Text segment =>
———

Sir: Taki is mistaken in his column of 29 August 2015. Louis XVIII was not a ‘fat Napoleonic usurper’. He was a portly restored Bourbon legitimist. Please let Taki know.
Island Bay, New Zealand
Sir: I wish to offer a couple of comments on Matthew Parris’s observation that although his ‘Christian atheism’ provides him with a moral framework, he feels the urge to help people in need, yet feels let down because Jesus offers no guidance about who to help and to what degree (‘Christianity is silent on my great moral dilemma’, 5 September). Jesus wants us to use our minds and our experiences, rather than simply applying set rules, and here is an example of how this works. Take the golden rule of ‘Do unto others’, add to it the Good Samaritan, and stir in the parable of the sheep and the goats, and there’s a fighting chance that the Syrian refugees will not be left to drown.

———

Stored data entries

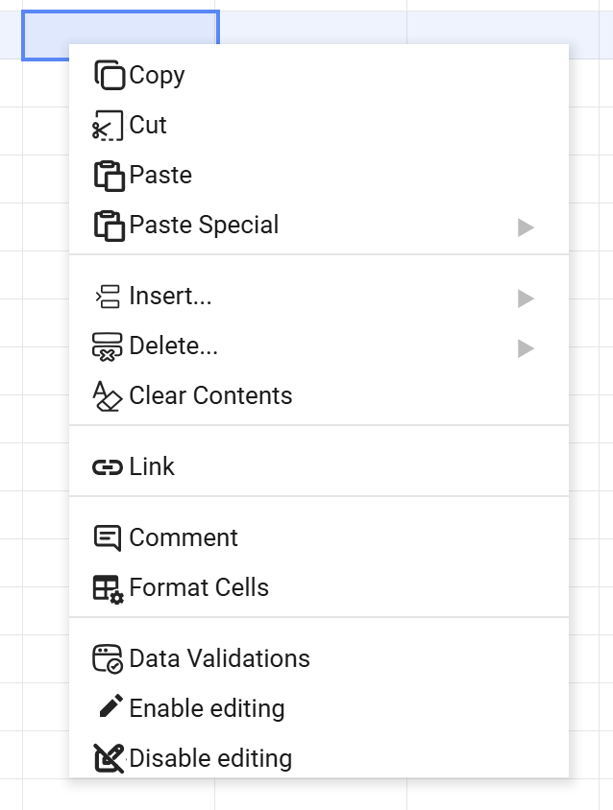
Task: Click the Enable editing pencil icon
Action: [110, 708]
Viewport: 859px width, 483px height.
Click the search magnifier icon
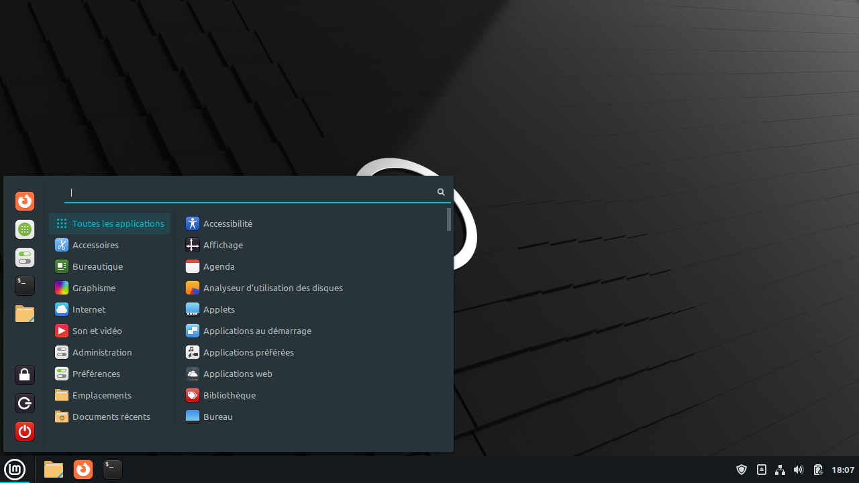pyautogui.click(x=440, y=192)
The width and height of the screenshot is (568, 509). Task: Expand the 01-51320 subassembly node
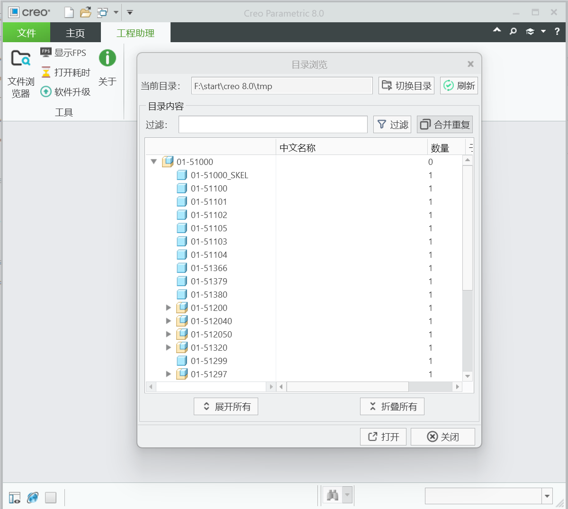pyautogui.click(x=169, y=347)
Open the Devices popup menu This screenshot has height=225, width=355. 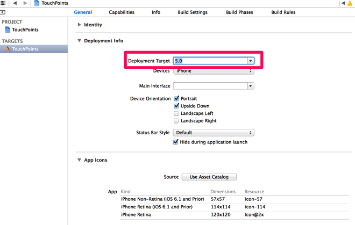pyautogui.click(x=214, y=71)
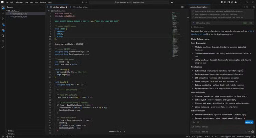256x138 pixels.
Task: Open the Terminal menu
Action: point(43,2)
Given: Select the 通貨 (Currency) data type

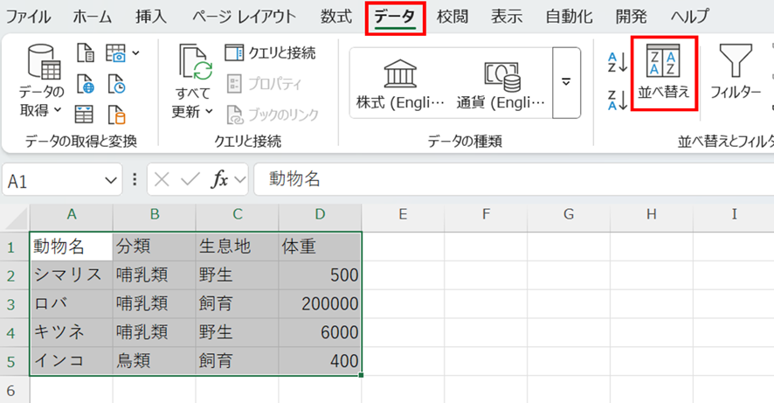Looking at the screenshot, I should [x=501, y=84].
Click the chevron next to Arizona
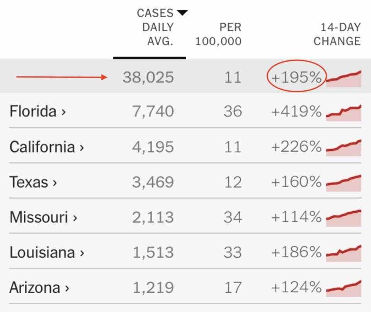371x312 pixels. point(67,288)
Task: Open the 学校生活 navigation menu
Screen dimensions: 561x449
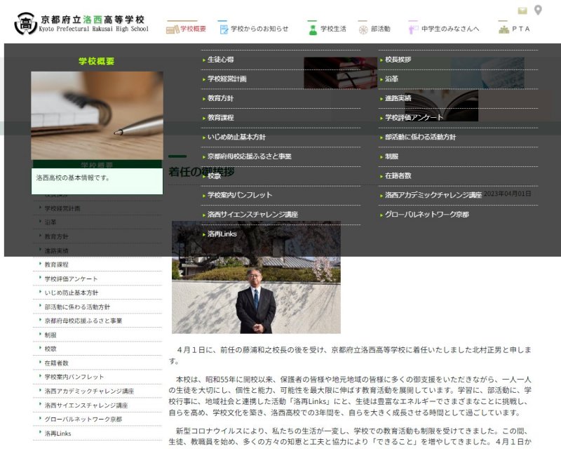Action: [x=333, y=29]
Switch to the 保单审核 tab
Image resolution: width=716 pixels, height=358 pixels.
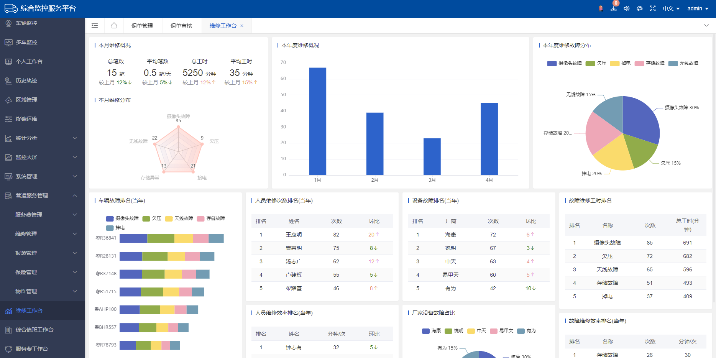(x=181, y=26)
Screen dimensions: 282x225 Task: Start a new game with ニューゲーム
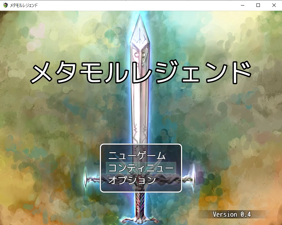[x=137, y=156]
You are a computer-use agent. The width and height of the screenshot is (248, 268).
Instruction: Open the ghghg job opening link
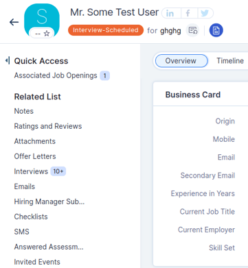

———

What to work on =>
1. List the three teachings that the second of the letters suggests combining.
2. In the letters, update the passage from "Sir: Taki is" to "let Taki know.", swapping "portly" for "stout".
3. According to the first of the letters, on what date did Taki's column appear?

Task solutions =>
1. The golden rule of "Do unto others," the Good Samaritan, and the parable of the sheep and the goats.

2.
Sir: Taki is mistaken in his column of 29 August 2015. Louis XVIII was not a ‘fat Napoleonic usurper’. He was a stout restored Bourbon legitimist. Please let Taki know.

3. 29 August 2015